2022 was a weird year for India-US relations: On the one hand, they became new BFFs (best friends forever) thanks in part to The Quad, a US/India/Japan/Australia partnership to
balance China support a free and open Indo-Pacific.
On the other hand, the US felt pretty jilted when India not only stayed near-silent over Russia’s invasion of Ukraine, but even served as an economic lifeline to the Kremlin (India-Russia trade hit a new record). India also buys 85% of its arms from Russia, which India will need if things get nasty with China or Pakistan.
So, the US wants to offer India some non-Russian alternatives. Doval and Sullivan agreed to share advanced defence and computing tech and potentially transfer some production of General Electric fighter jet engines to India. India also sought American support in the great global semiconductor race (PM Modi’s $10B “India Semiconductor Mission” still looks puny compared to the much larger US, EU and Chinese strategies).
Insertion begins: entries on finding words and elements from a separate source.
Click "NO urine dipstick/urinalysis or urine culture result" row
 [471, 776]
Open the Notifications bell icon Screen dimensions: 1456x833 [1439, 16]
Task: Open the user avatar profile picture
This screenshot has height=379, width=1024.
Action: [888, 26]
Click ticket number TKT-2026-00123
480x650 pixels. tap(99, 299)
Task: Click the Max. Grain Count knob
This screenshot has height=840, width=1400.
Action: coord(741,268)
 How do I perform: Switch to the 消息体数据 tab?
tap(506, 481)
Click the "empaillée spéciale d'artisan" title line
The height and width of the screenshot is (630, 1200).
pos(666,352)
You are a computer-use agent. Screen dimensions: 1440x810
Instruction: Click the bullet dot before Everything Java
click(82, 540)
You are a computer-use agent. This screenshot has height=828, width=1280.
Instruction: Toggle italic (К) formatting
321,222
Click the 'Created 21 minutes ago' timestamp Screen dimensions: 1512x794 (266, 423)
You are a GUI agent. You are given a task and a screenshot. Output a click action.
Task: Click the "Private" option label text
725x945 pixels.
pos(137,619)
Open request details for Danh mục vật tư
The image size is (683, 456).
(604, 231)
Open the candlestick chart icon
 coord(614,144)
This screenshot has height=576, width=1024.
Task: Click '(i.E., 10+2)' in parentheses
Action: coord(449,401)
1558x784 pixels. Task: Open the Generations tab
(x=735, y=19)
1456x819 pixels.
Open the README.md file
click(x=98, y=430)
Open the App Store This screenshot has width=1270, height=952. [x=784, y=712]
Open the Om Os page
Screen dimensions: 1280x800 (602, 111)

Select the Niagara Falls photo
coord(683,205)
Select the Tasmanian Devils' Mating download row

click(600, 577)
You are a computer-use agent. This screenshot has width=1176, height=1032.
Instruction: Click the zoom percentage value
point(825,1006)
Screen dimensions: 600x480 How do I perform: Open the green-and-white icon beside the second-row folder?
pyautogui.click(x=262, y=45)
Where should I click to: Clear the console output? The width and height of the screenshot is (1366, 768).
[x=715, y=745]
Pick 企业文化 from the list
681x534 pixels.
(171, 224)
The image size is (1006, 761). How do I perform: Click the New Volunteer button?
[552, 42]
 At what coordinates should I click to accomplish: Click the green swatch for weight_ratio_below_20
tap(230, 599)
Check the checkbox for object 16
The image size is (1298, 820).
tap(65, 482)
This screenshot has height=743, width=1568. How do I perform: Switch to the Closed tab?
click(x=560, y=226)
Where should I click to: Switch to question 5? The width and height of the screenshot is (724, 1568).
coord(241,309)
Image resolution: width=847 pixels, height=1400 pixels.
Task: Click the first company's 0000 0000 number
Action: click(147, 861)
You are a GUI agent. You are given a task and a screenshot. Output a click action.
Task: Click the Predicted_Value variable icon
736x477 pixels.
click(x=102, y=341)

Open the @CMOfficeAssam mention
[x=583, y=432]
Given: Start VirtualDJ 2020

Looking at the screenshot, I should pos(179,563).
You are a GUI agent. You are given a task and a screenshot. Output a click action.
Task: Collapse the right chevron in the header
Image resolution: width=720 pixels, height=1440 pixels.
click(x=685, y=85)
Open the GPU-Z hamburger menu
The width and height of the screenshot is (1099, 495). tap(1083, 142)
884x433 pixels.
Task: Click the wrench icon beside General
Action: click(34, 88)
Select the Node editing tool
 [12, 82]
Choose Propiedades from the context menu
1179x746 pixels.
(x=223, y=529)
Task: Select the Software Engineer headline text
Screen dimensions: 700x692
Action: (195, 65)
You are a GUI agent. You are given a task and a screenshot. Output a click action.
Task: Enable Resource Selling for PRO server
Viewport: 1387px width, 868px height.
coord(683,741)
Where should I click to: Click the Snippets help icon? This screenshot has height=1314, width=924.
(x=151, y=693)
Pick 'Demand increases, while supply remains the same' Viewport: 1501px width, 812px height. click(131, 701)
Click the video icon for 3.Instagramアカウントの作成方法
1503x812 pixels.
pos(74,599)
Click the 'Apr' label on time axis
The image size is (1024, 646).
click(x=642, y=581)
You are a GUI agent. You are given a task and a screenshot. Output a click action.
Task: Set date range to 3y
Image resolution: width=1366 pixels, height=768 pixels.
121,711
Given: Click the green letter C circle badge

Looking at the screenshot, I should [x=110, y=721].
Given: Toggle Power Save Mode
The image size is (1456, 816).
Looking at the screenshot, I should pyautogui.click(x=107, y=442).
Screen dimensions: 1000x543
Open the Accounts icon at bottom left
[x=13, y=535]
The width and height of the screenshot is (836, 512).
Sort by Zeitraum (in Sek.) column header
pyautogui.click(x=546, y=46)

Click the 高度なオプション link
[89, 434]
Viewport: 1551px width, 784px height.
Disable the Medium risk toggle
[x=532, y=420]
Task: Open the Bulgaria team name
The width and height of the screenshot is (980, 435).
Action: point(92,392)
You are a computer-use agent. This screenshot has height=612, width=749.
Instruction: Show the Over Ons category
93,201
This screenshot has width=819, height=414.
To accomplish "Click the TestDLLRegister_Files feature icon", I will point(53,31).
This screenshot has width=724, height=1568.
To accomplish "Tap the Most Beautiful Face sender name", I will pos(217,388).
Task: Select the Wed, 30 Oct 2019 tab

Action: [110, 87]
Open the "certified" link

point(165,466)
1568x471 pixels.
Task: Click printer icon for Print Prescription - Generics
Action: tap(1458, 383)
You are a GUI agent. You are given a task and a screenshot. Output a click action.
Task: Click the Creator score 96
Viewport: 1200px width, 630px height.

Intrigue’s take: The US-India relationship is a classic case of national interest at play. Both see in the other a partner to counter-balance China’s assertive behaviour (including border clashes with India). But China isn’t the only tricky neighbour on India’s doorstep; think Afghanistan, Pakistan, Myanmar, Russia… it’s quite the block.
So America’s begrudging silence on India’s continued dealings with Russia – and Washington’s willingness to help wean India off Russian arms – suggests the US understands (though doesn’t like) India’s position.
Also worth noting:
- In November, the US and India held joint military drills in the Himalayas about 100 kilometres from the volatile border with China.
The Indian government proposed a 13% defence spending increase for the 2023-2024 fiscal year on Wednesday (1 February).